ランダム探索というのは、例えば、f(x, y, z)という式があって、学習データに対して最適になるx, y, zを探すために、次から次にランダム値を当てはめていくという。まぁ、ランダムなんで時間をかければ何時かは最適解に近いところに行き着く可能性はあるんだろうけど、当然、効率は非常に悪い。許容できる時間内に最適解が見つかることはあまりないのかな。これと反対に位置するのが、最適解を確実に見つけるためのロジック(アルゴリズム)を考えて、あとはマシンパワーに頼って計算するというもの。ロジックが間違っていなければ、時間さえかければ、何時かは解にたどり着く。ただ、問題によっては計算時間が天文学的数字になったりするわけだ(将棋とか)。
んで、色々工夫された手法があるのだけど、私が学んだのは遺伝的アルゴリズム(GA)というもの。以下のようなステップで探索を行う。

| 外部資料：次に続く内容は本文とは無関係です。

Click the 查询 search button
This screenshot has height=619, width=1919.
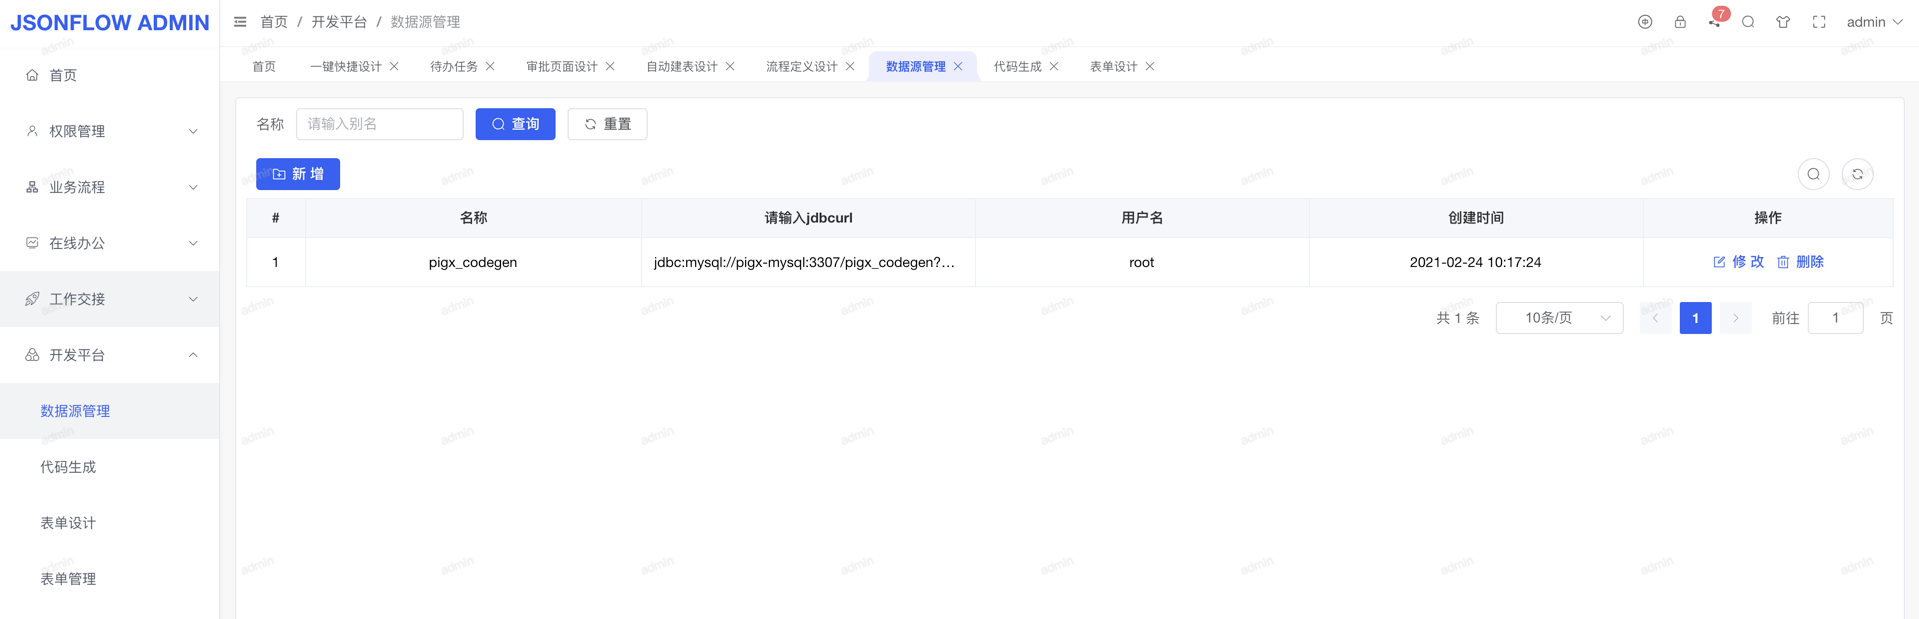(x=515, y=124)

  1. x,y,zの値をランダムに設定した個体をn個用意する
  2. n個の個体を評価し、上位50%を除いて削除する(淘汰)
    • 淘汰のさせ方にも色んなバリエーションがある。わざと悪い評価の個体を残したりして、局所最適解に陥るのを避けたりとか。
  3. 評価の高い個体同士を組み合わせて新しい個体を作る(交叉)
    • 例えば、f(1, 2, 3)とf(4, 5, 6)という個体の評価が高い場合、この2つを組み合わせてf(1, 5, 6)とf(4, 2, 3)という個体を作る。良い個体同士を組み合わせて、更に良い解を探し出そうというもの。
    • 2で淘汰した数分だけ、交叉によって新たな個体を生成する
  4. 全体の1〜2%(もっと低かったかも)に対して、ランダム値を適用する(突然変異)
  5. 2へ戻る

良い因子を持つもの同士の良い部分が組み合わされば、より良い個体が生まれるんじゃね?局所最適解から抜け出さないとまずいから、一部だけ突然変異させればいいんじゃね?的な考え方。結構、面白かった。


で、話を戻す。
まず、あまり考えずに、Webサービスをとにかくたくさん作って、ヒットしたものに力を注ぐというのは、ランダム探索に近い。ような気がする。確かに、事前にヒットするサービスを知ることは困難なので、間違った方法ではないと思う。んでも、GAのような方法を応用することも可能なのではないかと思った。
例えば、以下のようなステップで。

  1. 過去にヒットしたWebサービスをピックアップし、ヒット要因に分解する
  2. ヒット要因を組み合わせて、新しいWebサービスの企画を100個くらい作る(交叉)
    • その際、思いつきの突飛なアイデアを幾つか入れ込む(突然変異)
  3. 自分達で検討して、2〜3個くらいを選択する(淘汰第1弾)
  4. 開発してみる
  5. リリースして反応をみる(淘汰第2弾)
    • はてぶ等である程度の反応は見える
  6. 長期的にユーザーを引き付けるサービスを見極める(淘汰第3弾)

以下、繰り返すわけだけど、反応の良かったWebサービスからは要因を抜き出して、次の新しいサービスや上手くいかなかったサービスに盛り込んでいく流れだろうか。あ、Webサービスという大きな単位じゃなくて、機能という単位でやるのもありか。
これをフレームワークにして、要因分解するところや、交叉するところ等で具体的なノウハウを積み重ねていくと、面白そうだな〜。